§ **Texto fornecido**
· · · · · · ·
Esse processo não se distancia do fazer educativo, pois, de acordo com Silva (2000), o ato de educar é uma forma de inscrição da diferença no mundo que, ao barrar a eterna reprodução deste, lhe traz vida. Nessa medida, passa-se a entender a educação para além de sua dimensão formal, uma vez que processos de diferenciação e identificação transcendem o espaço da escola, podendo ocorrer em vários lugares, inclusive, no CRAS.
Pois como afirma o patrono da educação brasileira, Paulo Freire (2019):
Se estivesse claro para nós que foi aprendendo que percebemos ser possível ensinar teríamos entendido com facilidade a importância das experiências informais nas ruas, nas praças, no trabalho, nas salas de aula das escolas, nos pátios dos recreios, em que variados gestos de alunos, de pessoal administrativo, de pessoal docente se cruzam cheios de significação ( pp. 44–45).
Assim, entendemos que a educação vai muito além das repetições e dos adestramentos para resposta de avaliações. A educação envolve afeto, relações, autonomia e poder, algo que passa de forma despercebida pela maioria de nós durante nosso processo formativo ao longo da vida. Não raro, encaramos a educação por um prisma superficial, de visão limitada, que a reduz a uma formação técnica e atrelada à lógica do mercado, embora, nos documentos oficiais sobre a educação, seu papel fundamental na formação para cidadania seja demarcado. (Severiano, 2021).
· · · · · · ·
§ **Tarefas escritas**
A) Quem o texto sobre educação chama de patrono da educação brasileira?
B) Enumere todos os lugares de experiências informais citados por Paulo Freire no texto sobre educação.
Baseie-se só no texto sobre educação.

§ **Dados registrados**
· · · · · · ·
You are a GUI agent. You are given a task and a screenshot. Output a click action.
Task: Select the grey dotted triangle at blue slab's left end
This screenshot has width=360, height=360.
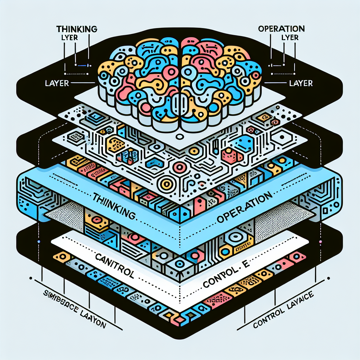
· · · · · · ·
§ **Respostas esperadas**
A) Paulo Freire.

B) Ruas, praças, trabalho, salas de aula das escolas e pátios dos recreios.